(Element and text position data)
☆ ☆ ☆
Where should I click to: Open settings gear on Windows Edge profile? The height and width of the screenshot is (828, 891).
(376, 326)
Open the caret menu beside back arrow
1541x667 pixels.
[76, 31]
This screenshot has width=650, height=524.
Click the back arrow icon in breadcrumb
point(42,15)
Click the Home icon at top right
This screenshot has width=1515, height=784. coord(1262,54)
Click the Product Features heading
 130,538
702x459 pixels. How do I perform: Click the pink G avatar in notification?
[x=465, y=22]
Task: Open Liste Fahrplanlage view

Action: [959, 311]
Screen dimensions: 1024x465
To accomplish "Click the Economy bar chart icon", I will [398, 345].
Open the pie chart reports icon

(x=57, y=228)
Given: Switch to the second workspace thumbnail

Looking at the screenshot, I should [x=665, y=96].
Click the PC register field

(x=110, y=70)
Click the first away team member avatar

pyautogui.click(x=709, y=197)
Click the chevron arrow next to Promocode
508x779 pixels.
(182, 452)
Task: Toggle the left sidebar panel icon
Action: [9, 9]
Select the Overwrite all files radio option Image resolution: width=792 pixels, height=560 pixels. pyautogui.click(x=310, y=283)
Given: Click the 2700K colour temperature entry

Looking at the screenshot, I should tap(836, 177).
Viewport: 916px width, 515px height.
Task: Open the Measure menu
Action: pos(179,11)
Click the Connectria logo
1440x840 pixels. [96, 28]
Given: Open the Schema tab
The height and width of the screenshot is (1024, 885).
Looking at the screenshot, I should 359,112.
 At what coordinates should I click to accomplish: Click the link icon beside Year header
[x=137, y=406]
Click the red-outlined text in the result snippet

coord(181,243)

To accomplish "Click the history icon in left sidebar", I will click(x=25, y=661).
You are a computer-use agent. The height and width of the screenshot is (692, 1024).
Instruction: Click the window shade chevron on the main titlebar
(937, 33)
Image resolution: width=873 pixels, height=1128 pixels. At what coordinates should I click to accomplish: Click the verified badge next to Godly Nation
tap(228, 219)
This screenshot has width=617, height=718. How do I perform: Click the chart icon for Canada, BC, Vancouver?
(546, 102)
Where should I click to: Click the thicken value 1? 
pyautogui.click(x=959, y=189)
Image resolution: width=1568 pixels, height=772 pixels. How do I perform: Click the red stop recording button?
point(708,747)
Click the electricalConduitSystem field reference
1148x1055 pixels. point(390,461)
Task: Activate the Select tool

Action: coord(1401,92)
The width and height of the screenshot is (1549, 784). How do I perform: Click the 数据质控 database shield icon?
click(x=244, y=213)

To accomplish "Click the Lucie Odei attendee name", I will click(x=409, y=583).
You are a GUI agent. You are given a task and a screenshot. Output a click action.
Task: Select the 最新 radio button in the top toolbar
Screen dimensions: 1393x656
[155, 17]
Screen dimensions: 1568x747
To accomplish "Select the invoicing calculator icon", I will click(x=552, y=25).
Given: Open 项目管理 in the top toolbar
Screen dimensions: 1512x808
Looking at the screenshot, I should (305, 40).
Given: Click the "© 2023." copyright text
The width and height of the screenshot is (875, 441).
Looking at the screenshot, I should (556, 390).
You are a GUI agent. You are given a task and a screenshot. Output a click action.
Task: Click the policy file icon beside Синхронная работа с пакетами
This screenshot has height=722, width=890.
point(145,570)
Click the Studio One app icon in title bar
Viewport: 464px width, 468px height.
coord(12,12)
☆ ☆ ☆
- _Exercise requirements_
Output every line of these records again, unchanged.

- _Output for this task_
Where should I click to: Open settings gear on Windows Edge profile? The height and width of the screenshot is (828, 891).
(376, 326)
Open the caret menu beside back arrow
1541x667 pixels.
[76, 31]
This screenshot has width=650, height=524.
Click the back arrow icon in breadcrumb
point(42,15)
Click the Home icon at top right
This screenshot has width=1515, height=784. coord(1262,54)
Click the Product Features heading
 130,538
702x459 pixels. How do I perform: Click the pink G avatar in notification?
[x=465, y=22]
Task: Open Liste Fahrplanlage view

Action: [959, 311]
Screen dimensions: 1024x465
To accomplish "Click the Economy bar chart icon", I will [398, 345].
Open the pie chart reports icon

(x=57, y=228)
Given: Switch to the second workspace thumbnail

Looking at the screenshot, I should [x=665, y=96].
Click the PC register field

(x=110, y=70)
Click the first away team member avatar

pyautogui.click(x=709, y=197)
Click the chevron arrow next to Promocode
508x779 pixels.
(182, 452)
Task: Toggle the left sidebar panel icon
Action: [9, 9]
Select the Overwrite all files radio option Image resolution: width=792 pixels, height=560 pixels. pyautogui.click(x=310, y=283)
Given: Click the 2700K colour temperature entry

Looking at the screenshot, I should tap(836, 177).
Viewport: 916px width, 515px height.
Task: Open the Measure menu
Action: pos(179,11)
Click the Connectria logo
1440x840 pixels. [96, 28]
Given: Open the Schema tab
The height and width of the screenshot is (1024, 885).
Looking at the screenshot, I should 359,112.
 At what coordinates should I click to accomplish: Click the link icon beside Year header
[x=137, y=406]
Click the red-outlined text in the result snippet

coord(181,243)

To accomplish "Click the history icon in left sidebar", I will click(x=25, y=661).
You are a computer-use agent. The height and width of the screenshot is (692, 1024).
Instruction: Click the window shade chevron on the main titlebar
(937, 33)
Image resolution: width=873 pixels, height=1128 pixels. At what coordinates should I click to accomplish: Click the verified badge next to Godly Nation
tap(228, 219)
This screenshot has width=617, height=718. How do I perform: Click the chart icon for Canada, BC, Vancouver?
(546, 102)
Where should I click to: Click the thicken value 1? 
pyautogui.click(x=959, y=189)
Image resolution: width=1568 pixels, height=772 pixels. How do I perform: Click the red stop recording button?
point(708,747)
Click the electricalConduitSystem field reference
1148x1055 pixels. point(390,461)
Task: Activate the Select tool

Action: coord(1401,92)
The width and height of the screenshot is (1549, 784). How do I perform: Click the 数据质控 database shield icon?
click(x=244, y=213)

To accomplish "Click the Lucie Odei attendee name", I will click(x=409, y=583).
You are a GUI agent. You are given a task and a screenshot. Output a click action.
Task: Select the 最新 radio button in the top toolbar
Screen dimensions: 1393x656
[155, 17]
Screen dimensions: 1568x747
To accomplish "Select the invoicing calculator icon", I will click(x=552, y=25).
Given: Open 项目管理 in the top toolbar
Screen dimensions: 1512x808
Looking at the screenshot, I should (305, 40).
Given: Click the "© 2023." copyright text
The width and height of the screenshot is (875, 441).
Looking at the screenshot, I should (556, 390).
You are a GUI agent. You are given a task and a screenshot. Output a click action.
Task: Click the policy file icon beside Синхронная работа с пакетами
This screenshot has height=722, width=890.
point(145,570)
Click the Studio One app icon in title bar
Viewport: 464px width, 468px height.
coord(12,12)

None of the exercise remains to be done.